The Fourth Circuit has ruled that a federal district court cannot assume that a sentence within the guidelines is reasonable. The case is United States v. Cordell Smith. Check out the opinion here.

It has been far too easy for federal judges to look at the conveniently calculated guidelines range and give a sentence within that range.

As I’ve written about before, the things you have to think about in sentencing a person are complicated and hard to get traction on. How do you balance “respect for the law” with the nature of the offense and an individual defendant’s background in such a way as to arrive at a specific number of months in prison?

It’s very easy for judges to look to the guidelines, which at least provide a mechanism for solving these kinds of problems. And they have the imprimatur of objectivity; an agency solicited input from lots of different sources, did a bunch of complicated (and opaque) empirical work, and generated a big book of rules.

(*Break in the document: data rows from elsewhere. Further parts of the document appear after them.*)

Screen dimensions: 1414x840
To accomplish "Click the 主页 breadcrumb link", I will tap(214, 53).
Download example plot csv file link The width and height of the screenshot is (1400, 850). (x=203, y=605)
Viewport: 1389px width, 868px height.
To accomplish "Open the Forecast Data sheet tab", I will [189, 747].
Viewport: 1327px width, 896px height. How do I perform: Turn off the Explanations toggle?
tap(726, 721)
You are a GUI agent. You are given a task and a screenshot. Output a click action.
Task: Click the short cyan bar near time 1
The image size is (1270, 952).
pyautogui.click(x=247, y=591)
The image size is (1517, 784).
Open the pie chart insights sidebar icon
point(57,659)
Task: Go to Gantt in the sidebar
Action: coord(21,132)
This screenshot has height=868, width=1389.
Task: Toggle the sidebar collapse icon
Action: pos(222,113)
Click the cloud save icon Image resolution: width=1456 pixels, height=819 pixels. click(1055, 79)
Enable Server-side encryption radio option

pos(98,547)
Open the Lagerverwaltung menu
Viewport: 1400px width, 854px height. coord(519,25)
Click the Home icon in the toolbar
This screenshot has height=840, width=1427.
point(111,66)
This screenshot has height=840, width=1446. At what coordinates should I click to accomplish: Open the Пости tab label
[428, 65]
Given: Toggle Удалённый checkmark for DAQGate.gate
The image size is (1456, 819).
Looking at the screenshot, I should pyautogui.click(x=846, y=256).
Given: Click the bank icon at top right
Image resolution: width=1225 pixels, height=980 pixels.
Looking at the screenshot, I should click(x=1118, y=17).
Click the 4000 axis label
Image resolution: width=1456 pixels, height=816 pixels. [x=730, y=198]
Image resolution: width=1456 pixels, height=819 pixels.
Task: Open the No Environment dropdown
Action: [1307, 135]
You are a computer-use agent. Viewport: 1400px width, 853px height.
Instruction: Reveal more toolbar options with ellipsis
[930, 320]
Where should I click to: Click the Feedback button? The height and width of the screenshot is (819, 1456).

The Supreme Court has said that a guidelines sentence is not presumptively reasonable. The Fourth Circuit last month agreed. Will this make a difference in the way judges sentence in Maryland, the Virginias, and the Carolinas? Will it change the way criminal defense lawyers approach sentencing?

If you have questions about how federal criminal charges are different than state criminal charges, please visit this page on Maryland federal criminal charges or Washington DC federal criminal charges.

My bet is no. The Fourth Circuit did say that a guidelines sentence is not presumptively reasonable. But, it also left in place the procedural mechanism that locks in a guidelines sentence in almost every case. The court said that

“the sentencing court must first calculate the Guidelines range, and then consider what sentence is appropriate for the individual defendant in light of the statutory sentencing factors, 18 U.S.C. S 3553(a), explaining any variance from the former with reference to the latter.”

The sentencing court, in essence, has to first figure out what the guidelines range is. Then the court thinks about whethere there’s any particular reason to go outside of that guidelines range.

Of course, this is just another way of saying that the court should appy the guidelines unless there’s a good reason not to.

And this, in turn, is just another way of saying that the guidelines are presumptive.

To quote John McCain, that’s not change we can believe in.